L’humour est très présent, pas systématique mais presque, limite trop puisqu’il prêterait parfois le flanc à l’accusation de facilité. Affirmer la possibilité de parler de sexe sans basculer tout le temps dans la plaisanterie aurait été plus original, mais j’en demande sans doute trop. Cet humour déploie cependant une palette de tonalités très variée et très réussie selon les cases : joyeuse célébration des corps ici, potache et impertinent là, trop graveleux de temps à autre, acidulé, corrosif ou noir ailleurs, empruntant au dessin de presse satirique quand il s’agit de dénoncer les excès et les absurdités de la domination masculine, de la répression de la sexualité ou des discriminations envers l’homo- et la bisexualité.
Venons-en au cœur du scénario, à savoir son propos vulgarisateur. Il puise dans les connaissances historiques, sexologiques, mais aussi psychiatriques, médicales et politiques, ce qui fait beaucoup à la fois mais est inévitable, car, on le sait depuis Lysistrata d’Aristophane, la sexualité est profondément politique. Qu’en est-il de la qualité de la synthèse de connaissances que nous pouvons découvrir au fil des pages ? C’est là que j’ai quelques réserves. En effet, ma lecture a souvent pris des allures d’attraction de montagnes russes, tant le niveau fluctuait d’un chapitre à l’autre et quelquefois d’une page ou d’une case à l’autre.
… non dénuée d’erreurs ou d’amalgames étranges
Le chapitre sur la Préhistoire propose quelques informations générales bienvenues sur l’évolution qui a mené des singes au premiers hominidés, avec les différences physiques que cela implique. Aux pages 8 et 9 figure un schéma bien pratique sur l’homo habilis comparé aux singes qui précèdent et aux humains qui suivent. Au bas de la page 8, l’auteur nous indique que « par simplification, toutes ces innovations sont attribuées à l’homo habilis » avant de préciser que plusieurs interviendront chez telle et telle espèce postérieure. Soupir de ma part, mais on ne peut certes pas tout détailler dans un ouvrage aussi général et surtout les limites du truc sont indiquées clairement. Suit une petite histoire suivant un groupe d’hominidés pour étudier leur sexualité. On y découvre un certain Noah qui invente le premier cache-sexe, puis en page 14 « le premier viol » (dû à un certain Zinn), après quoi le couple formé par Noah et Saw, en une page, s’avère à l’origine de « l’invention de la tendresse », fait l’amour « pour la première fois », invente la pudeur et fait « la découverte de l’amour ». Des personnages fictifs pour illustrer un propos scientifique général, d’accord : c’est du docu-fiction. Mais pourquoi souligner à ce point que cette intrigue, fictive, est une série de « PREMIÈRES FOIS » ? C’est une fiction, pas un mythe d’origine !

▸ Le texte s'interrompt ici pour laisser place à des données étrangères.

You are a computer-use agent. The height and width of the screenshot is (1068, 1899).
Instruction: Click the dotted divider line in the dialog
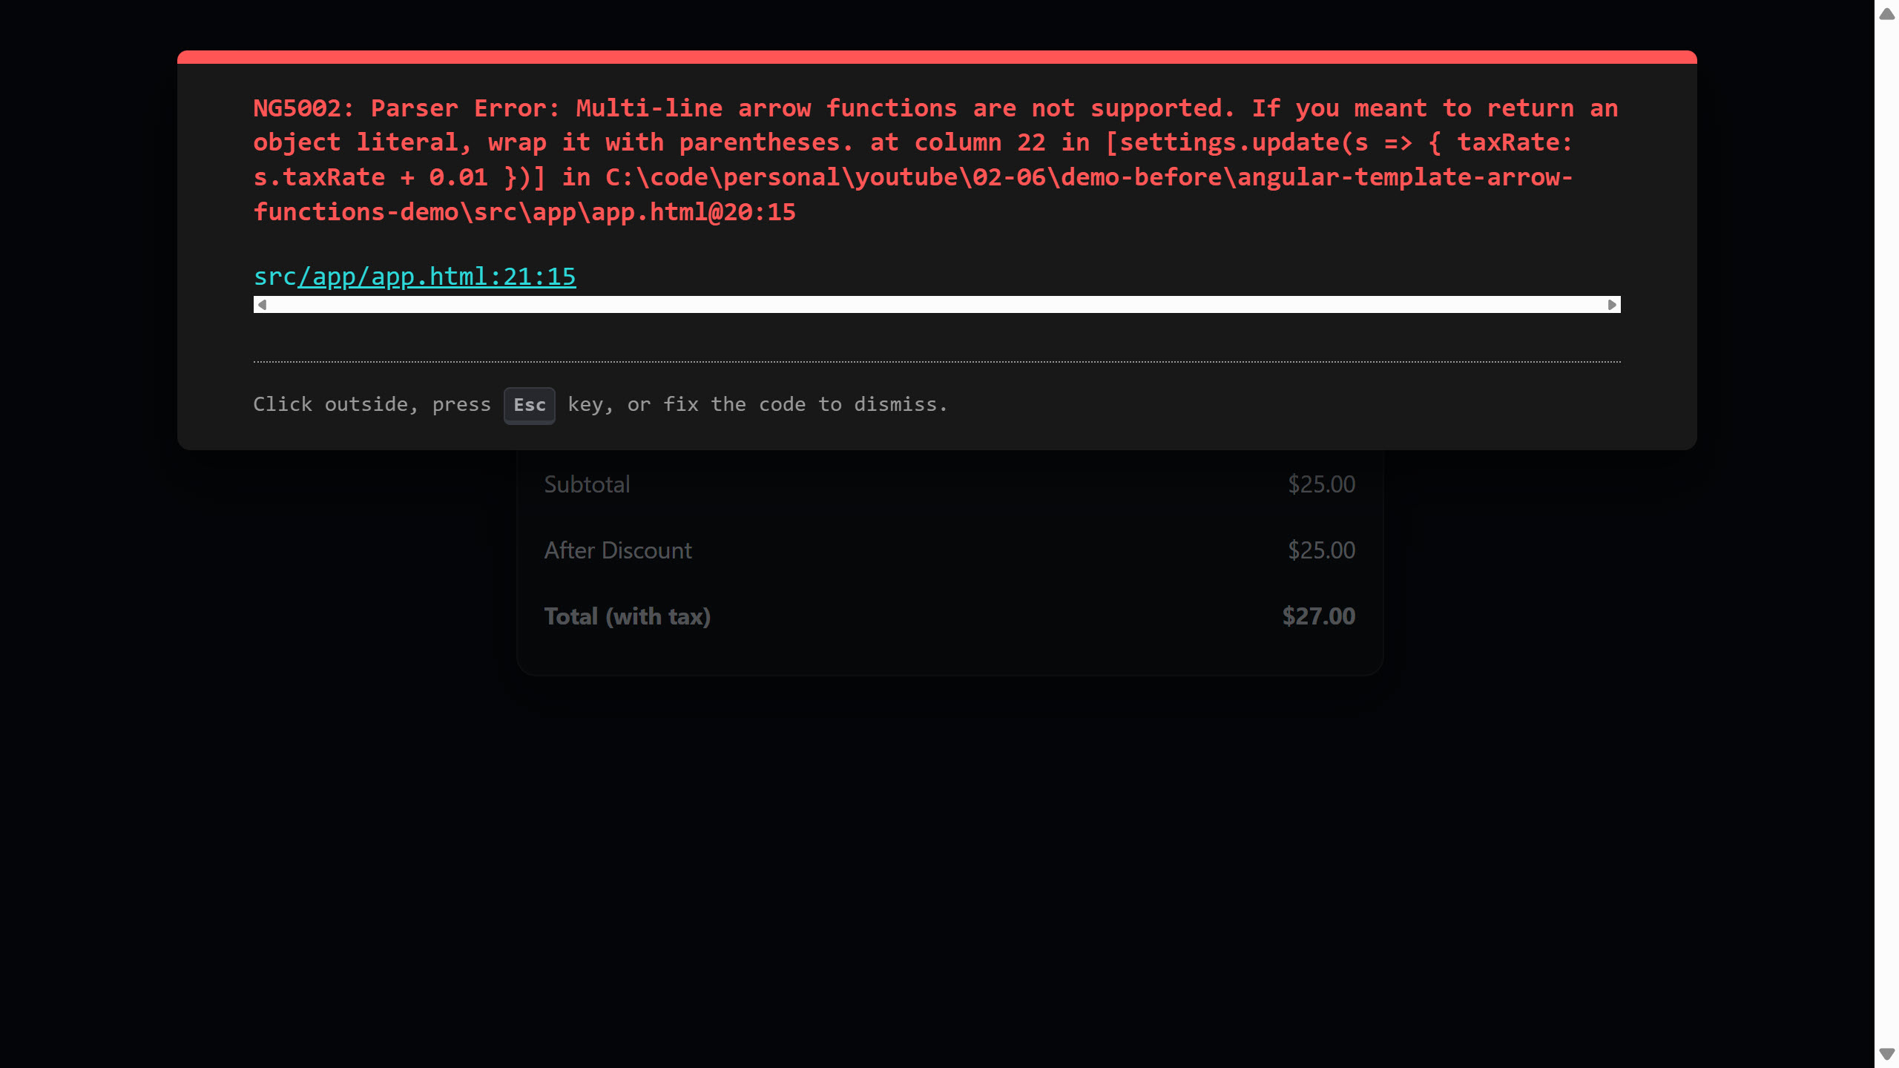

L’historiette se conclut sur l’idée que l’amour est le propre de l’espèce humaine, ce qui me semble bien rapide et aurait appelé au moins une petite prise de distance, le temps d’indiquer que ce qu’on appelle « amour » a fortement varié selon les cultures humaines, ce qui ne facilite pas la tâche de savoir si d’autres espèces vivantes l’ont développé ou non. Je pense aussi que des zoologues spécialistes de la sensibilité et de l’intelligence animales trouveraient à y redire, mais passons.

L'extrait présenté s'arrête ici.